Task to complete: Please write out all of the entries exactly as they appear.

------ Records

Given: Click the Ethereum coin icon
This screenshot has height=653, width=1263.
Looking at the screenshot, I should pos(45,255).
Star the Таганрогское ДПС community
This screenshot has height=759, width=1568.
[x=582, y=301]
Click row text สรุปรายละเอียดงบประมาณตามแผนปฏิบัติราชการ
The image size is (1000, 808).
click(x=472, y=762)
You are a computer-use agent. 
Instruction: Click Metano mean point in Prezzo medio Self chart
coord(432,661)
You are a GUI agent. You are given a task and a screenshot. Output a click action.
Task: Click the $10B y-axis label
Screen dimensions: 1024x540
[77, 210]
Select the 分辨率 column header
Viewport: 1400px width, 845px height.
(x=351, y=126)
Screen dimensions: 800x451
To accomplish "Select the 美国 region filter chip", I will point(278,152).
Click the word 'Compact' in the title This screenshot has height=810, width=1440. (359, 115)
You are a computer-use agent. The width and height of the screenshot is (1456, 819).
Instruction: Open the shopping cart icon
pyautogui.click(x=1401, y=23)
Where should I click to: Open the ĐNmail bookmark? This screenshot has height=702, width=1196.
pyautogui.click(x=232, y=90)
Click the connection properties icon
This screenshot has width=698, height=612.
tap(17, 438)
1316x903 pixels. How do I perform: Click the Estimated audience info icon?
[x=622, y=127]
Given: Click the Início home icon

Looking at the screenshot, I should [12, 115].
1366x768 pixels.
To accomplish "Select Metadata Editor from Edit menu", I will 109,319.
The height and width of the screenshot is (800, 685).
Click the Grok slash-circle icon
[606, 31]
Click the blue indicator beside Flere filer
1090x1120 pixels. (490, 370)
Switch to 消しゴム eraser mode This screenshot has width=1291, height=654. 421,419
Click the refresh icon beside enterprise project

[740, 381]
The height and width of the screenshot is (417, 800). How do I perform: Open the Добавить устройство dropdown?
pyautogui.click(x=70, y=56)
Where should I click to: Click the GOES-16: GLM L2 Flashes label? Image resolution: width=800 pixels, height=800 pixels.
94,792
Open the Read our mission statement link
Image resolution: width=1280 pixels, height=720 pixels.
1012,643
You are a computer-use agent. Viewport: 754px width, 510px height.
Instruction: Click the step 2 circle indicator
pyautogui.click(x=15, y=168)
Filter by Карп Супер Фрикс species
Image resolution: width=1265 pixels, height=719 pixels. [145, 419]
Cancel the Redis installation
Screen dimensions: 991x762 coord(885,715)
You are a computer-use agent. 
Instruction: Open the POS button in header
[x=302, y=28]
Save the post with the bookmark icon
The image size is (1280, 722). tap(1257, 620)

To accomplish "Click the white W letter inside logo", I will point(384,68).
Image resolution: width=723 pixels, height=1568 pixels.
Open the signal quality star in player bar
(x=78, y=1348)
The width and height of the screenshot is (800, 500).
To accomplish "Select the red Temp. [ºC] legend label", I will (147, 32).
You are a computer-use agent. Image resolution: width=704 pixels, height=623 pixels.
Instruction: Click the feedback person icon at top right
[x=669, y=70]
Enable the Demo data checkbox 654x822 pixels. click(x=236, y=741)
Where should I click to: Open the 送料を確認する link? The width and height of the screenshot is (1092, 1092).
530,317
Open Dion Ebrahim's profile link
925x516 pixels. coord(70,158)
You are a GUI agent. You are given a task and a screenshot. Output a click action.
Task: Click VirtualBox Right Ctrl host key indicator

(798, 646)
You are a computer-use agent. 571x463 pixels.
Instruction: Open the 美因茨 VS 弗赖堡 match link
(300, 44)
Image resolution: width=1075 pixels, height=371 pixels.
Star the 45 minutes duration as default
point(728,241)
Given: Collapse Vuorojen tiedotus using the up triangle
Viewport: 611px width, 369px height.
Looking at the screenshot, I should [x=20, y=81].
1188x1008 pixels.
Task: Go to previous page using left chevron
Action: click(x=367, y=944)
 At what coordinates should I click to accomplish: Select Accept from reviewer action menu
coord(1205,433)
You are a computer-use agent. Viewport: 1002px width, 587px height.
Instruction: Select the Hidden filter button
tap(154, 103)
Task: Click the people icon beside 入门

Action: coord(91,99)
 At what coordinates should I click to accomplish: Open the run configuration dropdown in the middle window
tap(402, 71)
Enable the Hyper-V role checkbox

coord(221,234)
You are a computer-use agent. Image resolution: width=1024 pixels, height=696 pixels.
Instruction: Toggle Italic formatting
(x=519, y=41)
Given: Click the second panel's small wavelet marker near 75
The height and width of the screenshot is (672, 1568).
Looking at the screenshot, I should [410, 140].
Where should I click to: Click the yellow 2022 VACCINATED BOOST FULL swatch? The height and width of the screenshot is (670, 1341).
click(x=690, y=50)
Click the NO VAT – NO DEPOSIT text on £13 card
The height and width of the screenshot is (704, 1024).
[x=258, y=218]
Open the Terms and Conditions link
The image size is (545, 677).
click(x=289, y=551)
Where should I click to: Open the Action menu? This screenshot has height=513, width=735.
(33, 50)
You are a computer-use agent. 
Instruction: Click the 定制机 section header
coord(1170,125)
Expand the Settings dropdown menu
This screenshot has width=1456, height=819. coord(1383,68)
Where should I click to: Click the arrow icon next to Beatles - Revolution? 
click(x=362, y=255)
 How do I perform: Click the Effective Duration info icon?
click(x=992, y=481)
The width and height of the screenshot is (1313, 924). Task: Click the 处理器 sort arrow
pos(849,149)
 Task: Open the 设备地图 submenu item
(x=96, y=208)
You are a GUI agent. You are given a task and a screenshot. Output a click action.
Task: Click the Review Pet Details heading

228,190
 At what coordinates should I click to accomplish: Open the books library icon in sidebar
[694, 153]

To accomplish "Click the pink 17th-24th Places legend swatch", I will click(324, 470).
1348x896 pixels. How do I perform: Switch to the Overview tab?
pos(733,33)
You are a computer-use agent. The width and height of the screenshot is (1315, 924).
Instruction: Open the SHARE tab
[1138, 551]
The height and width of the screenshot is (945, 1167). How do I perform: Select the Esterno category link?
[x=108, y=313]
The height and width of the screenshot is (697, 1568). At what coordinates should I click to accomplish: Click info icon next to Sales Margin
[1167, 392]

------------

Final answer:
Given: Click the Ethereum coin icon
This screenshot has height=653, width=1263.
Looking at the screenshot, I should pos(45,255).
Star the Таганрогское ДПС community
This screenshot has height=759, width=1568.
[x=582, y=301]
Click row text สรุปรายละเอียดงบประมาณตามแผนปฏิบัติราชการ
The image size is (1000, 808).
click(x=472, y=762)
You are a computer-use agent. 
Instruction: Click Metano mean point in Prezzo medio Self chart
coord(432,661)
You are a GUI agent. You are given a task and a screenshot. Output a click action.
Task: Click the $10B y-axis label
Screen dimensions: 1024x540
[77, 210]
Select the 分辨率 column header
Viewport: 1400px width, 845px height.
(x=351, y=126)
Screen dimensions: 800x451
To accomplish "Select the 美国 region filter chip", I will point(278,152).
Click the word 'Compact' in the title This screenshot has height=810, width=1440. (359, 115)
You are a computer-use agent. The width and height of the screenshot is (1456, 819).
Instruction: Open the shopping cart icon
pyautogui.click(x=1401, y=23)
Where should I click to: Open the ĐNmail bookmark? This screenshot has height=702, width=1196.
pyautogui.click(x=232, y=90)
Click the connection properties icon
This screenshot has width=698, height=612.
tap(17, 438)
1316x903 pixels. How do I perform: Click the Estimated audience info icon?
[x=622, y=127]
Given: Click the Início home icon

Looking at the screenshot, I should [12, 115].
1366x768 pixels.
To accomplish "Select Metadata Editor from Edit menu", I will 109,319.
The height and width of the screenshot is (800, 685).
Click the Grok slash-circle icon
[606, 31]
Click the blue indicator beside Flere filer
1090x1120 pixels. (490, 370)
Switch to 消しゴム eraser mode This screenshot has width=1291, height=654. 421,419
Click the refresh icon beside enterprise project

[740, 381]
The height and width of the screenshot is (417, 800). How do I perform: Open the Добавить устройство dropdown?
pyautogui.click(x=70, y=56)
Where should I click to: Click the GOES-16: GLM L2 Flashes label? Image resolution: width=800 pixels, height=800 pixels.
94,792
Open the Read our mission statement link
Image resolution: width=1280 pixels, height=720 pixels.
1012,643
You are a computer-use agent. Viewport: 754px width, 510px height.
Instruction: Click the step 2 circle indicator
pyautogui.click(x=15, y=168)
Filter by Карп Супер Фрикс species
Image resolution: width=1265 pixels, height=719 pixels. [145, 419]
Cancel the Redis installation
Screen dimensions: 991x762 coord(885,715)
You are a computer-use agent. 
Instruction: Open the POS button in header
[x=302, y=28]
Save the post with the bookmark icon
The image size is (1280, 722). tap(1257, 620)

To accomplish "Click the white W letter inside logo", I will point(384,68).
Image resolution: width=723 pixels, height=1568 pixels.
Open the signal quality star in player bar
(x=78, y=1348)
The width and height of the screenshot is (800, 500).
To accomplish "Select the red Temp. [ºC] legend label", I will (147, 32).
You are a computer-use agent. Image resolution: width=704 pixels, height=623 pixels.
Instruction: Click the feedback person icon at top right
[x=669, y=70]
Enable the Demo data checkbox 654x822 pixels. click(x=236, y=741)
Where should I click to: Open the 送料を確認する link? The width and height of the screenshot is (1092, 1092).
530,317
Open Dion Ebrahim's profile link
925x516 pixels. coord(70,158)
You are a GUI agent. You are given a task and a screenshot. Output a click action.
Task: Click VirtualBox Right Ctrl host key indicator

(798, 646)
You are a computer-use agent. 571x463 pixels.
Instruction: Open the 美因茨 VS 弗赖堡 match link
(300, 44)
Image resolution: width=1075 pixels, height=371 pixels.
Star the 45 minutes duration as default
point(728,241)
Given: Collapse Vuorojen tiedotus using the up triangle
Viewport: 611px width, 369px height.
Looking at the screenshot, I should [x=20, y=81].
1188x1008 pixels.
Task: Go to previous page using left chevron
Action: click(x=367, y=944)
 At what coordinates should I click to accomplish: Select Accept from reviewer action menu
coord(1205,433)
You are a computer-use agent. Viewport: 1002px width, 587px height.
Instruction: Select the Hidden filter button
tap(154, 103)
Task: Click the people icon beside 入门

Action: coord(91,99)
 At what coordinates should I click to accomplish: Open the run configuration dropdown in the middle window
tap(402, 71)
Enable the Hyper-V role checkbox

coord(221,234)
You are a computer-use agent. Image resolution: width=1024 pixels, height=696 pixels.
Instruction: Toggle Italic formatting
(x=519, y=41)
Given: Click the second panel's small wavelet marker near 75
The height and width of the screenshot is (672, 1568).
Looking at the screenshot, I should [410, 140].
Where should I click to: Click the yellow 2022 VACCINATED BOOST FULL swatch? The height and width of the screenshot is (670, 1341).
click(x=690, y=50)
Click the NO VAT – NO DEPOSIT text on £13 card
The height and width of the screenshot is (704, 1024).
[x=258, y=218]
Open the Terms and Conditions link
The image size is (545, 677).
click(x=289, y=551)
Where should I click to: Open the Action menu? This screenshot has height=513, width=735.
(33, 50)
You are a computer-use agent. 
Instruction: Click the 定制机 section header
coord(1170,125)
Expand the Settings dropdown menu
This screenshot has width=1456, height=819. coord(1383,68)
Where should I click to: Click the arrow icon next to Beatles - Revolution? 
click(x=362, y=255)
 How do I perform: Click the Effective Duration info icon?
click(x=992, y=481)
The width and height of the screenshot is (1313, 924). Task: Click the 处理器 sort arrow
pos(849,149)
 Task: Open the 设备地图 submenu item
(x=96, y=208)
You are a GUI agent. You are given a task and a screenshot. Output a click action.
Task: Click the Review Pet Details heading

228,190
 At what coordinates should I click to accomplish: Open the books library icon in sidebar
[694, 153]

To accomplish "Click the pink 17th-24th Places legend swatch", I will click(324, 470).
1348x896 pixels. How do I perform: Switch to the Overview tab?
pos(733,33)
You are a computer-use agent. The width and height of the screenshot is (1315, 924).
Instruction: Open the SHARE tab
[1138, 551]
The height and width of the screenshot is (945, 1167). How do I perform: Select the Esterno category link?
[x=108, y=313]
The height and width of the screenshot is (697, 1568). At what coordinates should I click to accomplish: Click info icon next to Sales Margin
[1167, 392]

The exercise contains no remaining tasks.